--- TASK TO COMPLETE ---
Without including any pictures, return the records below exactly as written.

--- SUPPLIED MATERIAL ---
____________________
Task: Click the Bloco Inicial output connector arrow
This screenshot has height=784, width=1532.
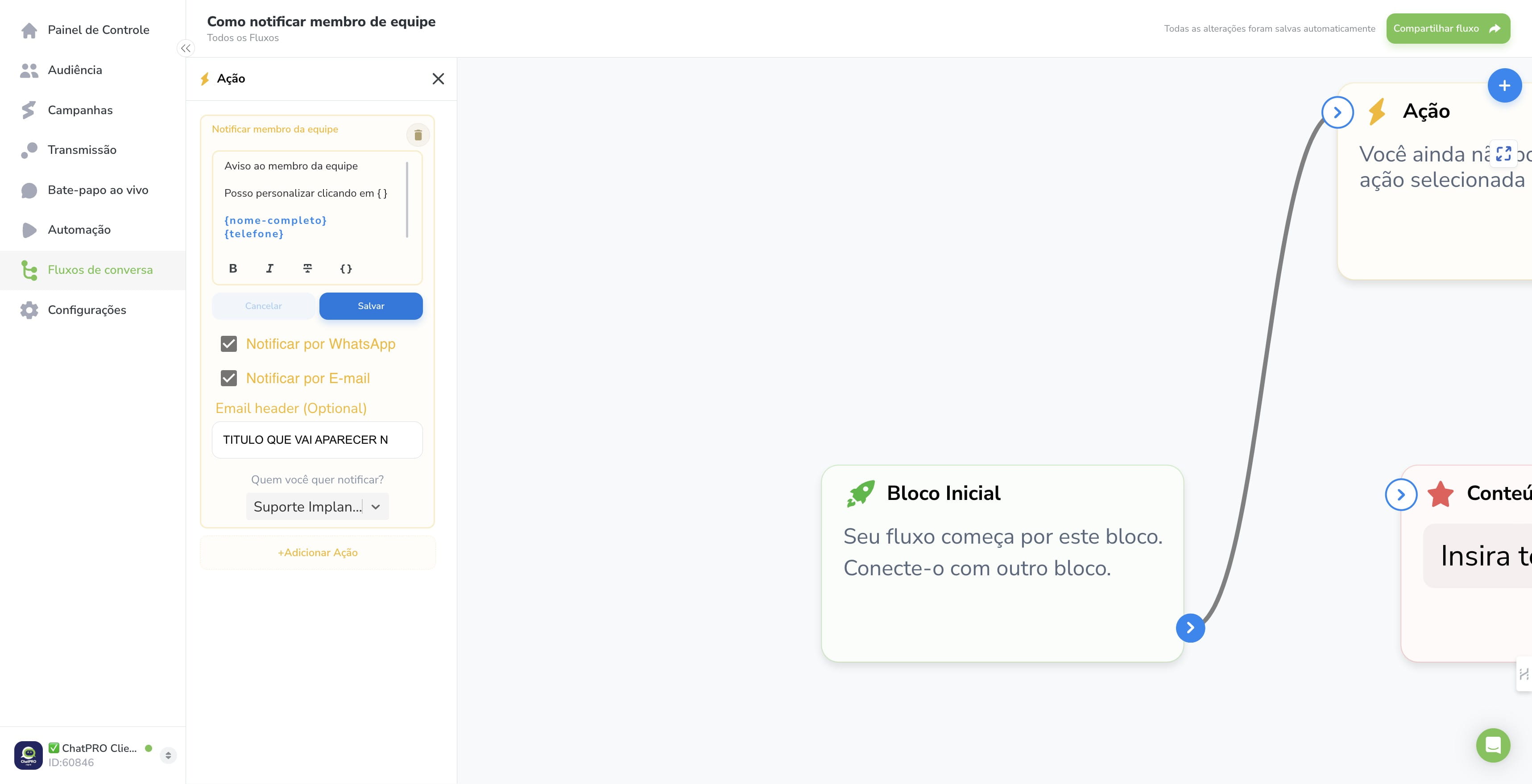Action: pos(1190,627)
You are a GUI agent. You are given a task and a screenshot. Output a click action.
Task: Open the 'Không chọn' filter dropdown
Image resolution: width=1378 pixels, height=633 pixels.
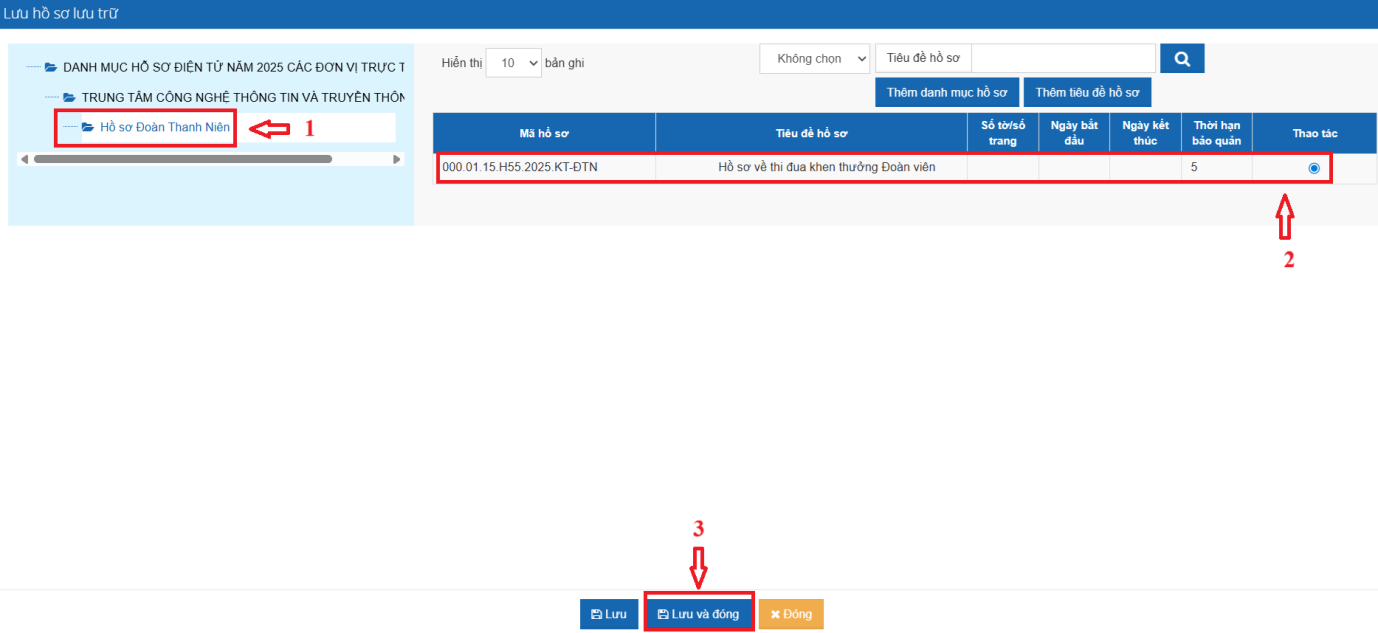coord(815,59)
____________________
--- PROBLEM SOLUTION ---
Task: Click the Bloco Inicial output connector arrow
This screenshot has height=784, width=1532.
Action: pos(1190,627)
You are a GUI agent. You are given a task and a screenshot. Output a click action.
Task: Open the 'Không chọn' filter dropdown
Image resolution: width=1378 pixels, height=633 pixels.
coord(815,59)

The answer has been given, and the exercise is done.